If we look at the actual dynamics of the market itself, employees and former employees of companies continue to be the leading sellers of stock. Former employees make up the biggest chunk of sellers, as they’re responsible for 80.7 percent of transactions. That’s not surprising as many venture-backed companies like Facebook have forbidden current employees from selling their stock. Employees have to leave the company in order to liquidate their holdings.

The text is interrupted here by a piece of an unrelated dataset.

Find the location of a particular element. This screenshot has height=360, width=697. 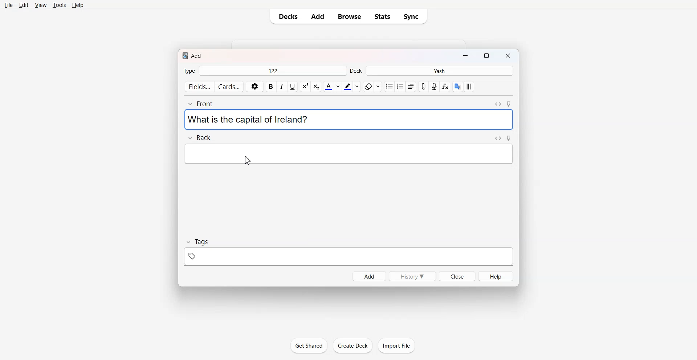

Deck is located at coordinates (432, 71).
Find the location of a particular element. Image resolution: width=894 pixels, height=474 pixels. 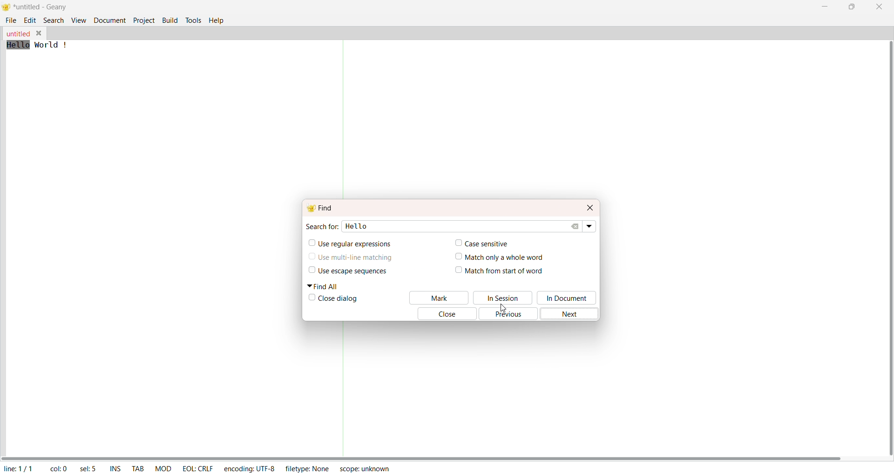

In terms of buyer types, issuers (or the startups themselves), make up the lion’s share of transactions. But those transactions are apparently tiny, as they only make up 1.7 percent of dollar value. Most of SecondMarket’s buyers happen to be asset managers, individuals and mutual funds.

In terms of buyer interest, most buyers wanted “consumer web and social media” companies. Keep in mind that this data might look very different from the rest of the year, as Facebook stopped trading on SecondMarket in April. Investors put in “Indications of Interest,” or said they were willing to buy $7.2 billion in shares of “consumer web and social media” companies. Retailing and commerce, software and gaming followed.

Sellside demand also mostly mirrored buyside demand, with “consumer web and social media” stock sales representing 28.9 percent of sellside interest. That was followed by software, business products and services, and then retailing and commerce.

SecondMarket also showed completed transactions. “Software” transactions beat out “consumer web and social media” for the first time.